Photos and description

The monastery of St. Macarius, also known as Syrup maghar, located near the town of Kyrenia (Girne), was built in the era of the Byzantine Empire, the Coptic (Christian) monks who arrived from Egypt, in honor of Alexandria Martyr Makarios. The temple was built on the edge of spectacular cliffs, directly above the deep gorge.

In XIV-XV centuries during the reign of king John III (Janus) in the relations between Cyprus and Egypt, there was disorder, so the monastery was subordinated to the Armenian Church. After that, he was mainly used as a summer residence for monks and a place of rest for pilgrims on their way to the Holy Land. However, the new owners have slowly sell off belonging to Syrup Magar earth, causing the monastery eventually fell into disrepair. Did not save the temple from ruin, and that in gratitude for the help in the war with the Venetians, the Ottomans, seized power on the island, freed the Armenian Church from paying taxes.
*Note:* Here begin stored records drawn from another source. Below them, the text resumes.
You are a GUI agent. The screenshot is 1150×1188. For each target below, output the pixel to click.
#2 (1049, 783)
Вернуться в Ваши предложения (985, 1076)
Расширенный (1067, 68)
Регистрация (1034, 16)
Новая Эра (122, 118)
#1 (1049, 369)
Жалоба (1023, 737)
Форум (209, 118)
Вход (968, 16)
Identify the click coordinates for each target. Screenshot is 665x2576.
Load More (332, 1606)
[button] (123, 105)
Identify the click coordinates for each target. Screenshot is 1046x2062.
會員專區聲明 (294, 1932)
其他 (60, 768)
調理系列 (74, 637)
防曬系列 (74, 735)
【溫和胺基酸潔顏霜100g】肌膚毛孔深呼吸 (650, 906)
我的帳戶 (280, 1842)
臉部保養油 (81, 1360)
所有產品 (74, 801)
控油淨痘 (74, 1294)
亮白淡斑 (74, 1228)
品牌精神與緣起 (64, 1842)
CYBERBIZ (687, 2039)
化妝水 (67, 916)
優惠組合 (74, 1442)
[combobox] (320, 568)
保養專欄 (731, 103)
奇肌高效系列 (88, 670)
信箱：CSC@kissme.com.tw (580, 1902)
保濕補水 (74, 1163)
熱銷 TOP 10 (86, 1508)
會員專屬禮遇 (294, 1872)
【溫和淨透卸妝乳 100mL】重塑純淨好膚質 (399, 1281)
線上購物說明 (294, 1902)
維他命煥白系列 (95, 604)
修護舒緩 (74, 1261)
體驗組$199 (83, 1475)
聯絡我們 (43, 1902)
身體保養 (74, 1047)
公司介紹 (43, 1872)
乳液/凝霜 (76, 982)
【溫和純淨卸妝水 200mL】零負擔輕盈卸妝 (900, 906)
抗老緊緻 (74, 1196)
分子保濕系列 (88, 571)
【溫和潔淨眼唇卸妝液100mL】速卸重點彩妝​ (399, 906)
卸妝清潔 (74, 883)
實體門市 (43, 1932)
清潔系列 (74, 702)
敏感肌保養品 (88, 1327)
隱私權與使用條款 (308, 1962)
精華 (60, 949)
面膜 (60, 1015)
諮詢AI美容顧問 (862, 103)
In 1814, the monastery was almost completely destroyed by a major earthquake. It has been fully restored, but the original building was only a part of the wall on the East side, which stands out thanks to its high Gothic Windows. During the civil war, the monastery of St. Macarius has undergone significant destruction, there was left practically in ruins. Although some walls still preserved drawings and inscriptions in the Armenian language. Now island authorities are making significant efforts to restore it, trying to make it a popular cultural center.